The chapters of Fish Cookery are "Choosing, Cleaning and Cooking Fish"; "Court-bouillons, Sauces and Butters"; "Fish Stews and Soups"; "Flat-fish"; "More Fish from the Sea"; "The Great Fish"; "Fish Caught in Fresh Water"; "Shellfish and Crustaceans"; "and "Cured and Preserved Fish". The book concludes with glossaries of fish names and cookery terms and measures. "Great" in the title of the sixth chapter refers to size, rather than particular pre-eminence: it includes tuna, swordfish, shark and sunfish. Grigson ascribes greatness in the qualitative sense only to sole and turbot among sea fish, trout and salmon among fresh-water species, and eel, lobster and crayfish.

As well as classics such as sole Véronique, bouillabaisse, moules marinière, and lobster Thermidor, Grigson gives recipes for more unusual combinations of ingredients, including cod steaks with Gruyère cheese sauce, herring with gooseberries, scallop and artichoke soup, and prawns in tomato, cream and vermouth sauce.

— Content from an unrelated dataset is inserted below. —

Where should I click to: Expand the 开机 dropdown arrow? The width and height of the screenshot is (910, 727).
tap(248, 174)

A statement in the section on mussels led to minor controversy some years after publication. Grigson writes that once the mussels are cooked any that do not open should be thrown away. (Note: Grigson gave the same advice, identically worded, in Good Things the year before, but it was the 1973 iteration that attracted comment.) She gives no reason, but many subsequent writers have taken it that eating a closed mussel would be injurious, rather than simply impracticable. The Australian Fisheries Research and Development Corporation published research in 2012 to rebut the assumption. (Note: The corporation's research suggests that a closed mussel can be cooked longer, until the shell opens, or can be prised open with a knife, and is safely edible.)

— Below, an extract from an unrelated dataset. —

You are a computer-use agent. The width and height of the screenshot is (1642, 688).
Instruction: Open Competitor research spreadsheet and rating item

Grigson had completed two-thirds of the text of a revised edition of the book when she died. Her editor, Jenny Dereham, completed the revision, using additional recipes and articles Grigson had published since 1973. It was published with the title Jane Grigson's Fish Book in 1993, in hardback by Michael Joseph and in paperback by Penguin. Reviewing the new edition in The Independent, Michael Leapman wrote that many of the recipes had been updated to reflect current tastes—"a little less cream and butter"—and remarked on Grigson's exploration of new areas of interest little known to readers of the first edition, such as sashimi and ceviche.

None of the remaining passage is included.